Blame it on personality, lifestyle or other factors, but there are times when a couple of employees just don’t mesh well together. Friction in the ranks can make your office feel like a war zone.
The tension can make the workplace uncomfortable for other employees and have a dramatic effect on productivity. As a manager, you can’t afford to take the see-no-evil-hear-no-evil approach. We’ve put together some tips to help you tactfully put out the fire between feuding employees.
Step 1. Encourage employees to work it out.
Remember you’re their manager, not their mother. Use your judgment when it comes to addressing employee complaints. Managers should want their employees to be as self-sufficient as possible, says Dawn Passaro, HR marketing researcher for HRMarketer.com.“Encourage your employees to manage their issues on their own,” Passaro says.
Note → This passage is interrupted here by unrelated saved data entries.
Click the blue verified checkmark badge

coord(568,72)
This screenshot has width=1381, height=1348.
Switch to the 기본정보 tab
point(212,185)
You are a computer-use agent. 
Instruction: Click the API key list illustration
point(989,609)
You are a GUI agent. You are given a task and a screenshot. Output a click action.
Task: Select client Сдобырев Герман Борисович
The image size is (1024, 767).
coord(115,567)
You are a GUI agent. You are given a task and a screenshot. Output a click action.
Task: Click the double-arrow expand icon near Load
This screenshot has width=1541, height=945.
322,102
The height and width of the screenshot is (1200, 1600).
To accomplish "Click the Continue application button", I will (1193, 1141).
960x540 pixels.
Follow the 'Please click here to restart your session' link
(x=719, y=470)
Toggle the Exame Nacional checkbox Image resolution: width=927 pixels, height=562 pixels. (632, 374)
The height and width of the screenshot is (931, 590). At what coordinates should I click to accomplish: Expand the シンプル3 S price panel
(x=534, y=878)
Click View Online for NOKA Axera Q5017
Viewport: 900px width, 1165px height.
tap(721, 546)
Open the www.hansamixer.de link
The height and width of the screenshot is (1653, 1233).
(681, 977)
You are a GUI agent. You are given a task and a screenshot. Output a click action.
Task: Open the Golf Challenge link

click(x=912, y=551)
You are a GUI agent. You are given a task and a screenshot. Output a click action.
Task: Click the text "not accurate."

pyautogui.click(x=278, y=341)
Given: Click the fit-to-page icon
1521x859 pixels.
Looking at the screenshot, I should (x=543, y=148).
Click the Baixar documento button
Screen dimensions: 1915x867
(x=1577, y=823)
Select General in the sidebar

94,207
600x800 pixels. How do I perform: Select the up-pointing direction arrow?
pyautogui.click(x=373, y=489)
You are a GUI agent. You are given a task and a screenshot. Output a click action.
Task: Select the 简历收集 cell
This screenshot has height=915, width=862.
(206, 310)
By reacting to every whine from a worker you may actually make the situation worse by feeding into the drama. This might be perceived as favoritism and turn other employees against you.
Step 2. Nip it in the bud quickly.
Unfortunately, some situations won’t work themselves out and you’ll be forced to step in. Like a bad sore, if ignored too long, employee disputes can fester and infect the entire workplace and ultimately taint the reputation of your company. Passaro says workplace disputes that aren’t addressed eventually end up sucking other employees into the drama. This “employee sideshow” can further derail productivity. Get to the root of the problem and stop the landslide before it starts.
Step 3. Listen to both sides.
By the time you get involved, your office may already be buzzing with gossip. Don’t assume you know the situation based on the whispers you’ve heard around the office. Passaro says you need to first deal with the two individuals or group of people who are directly involved in the incident and worry about refocusing other staff members later. Sit the feuding employees down and ask each to explain their side of the story.
Some experts recommend this be done individually, while others believe you should discuss the problem with both at the same time. It might depend on the degree of hostility between them. You’ll want to create an environment where you can discuss facts, not emotions. Be as objective as possible.“You never, ever want to take sides,” says Passaro. This will only fan the flames and make matters worse.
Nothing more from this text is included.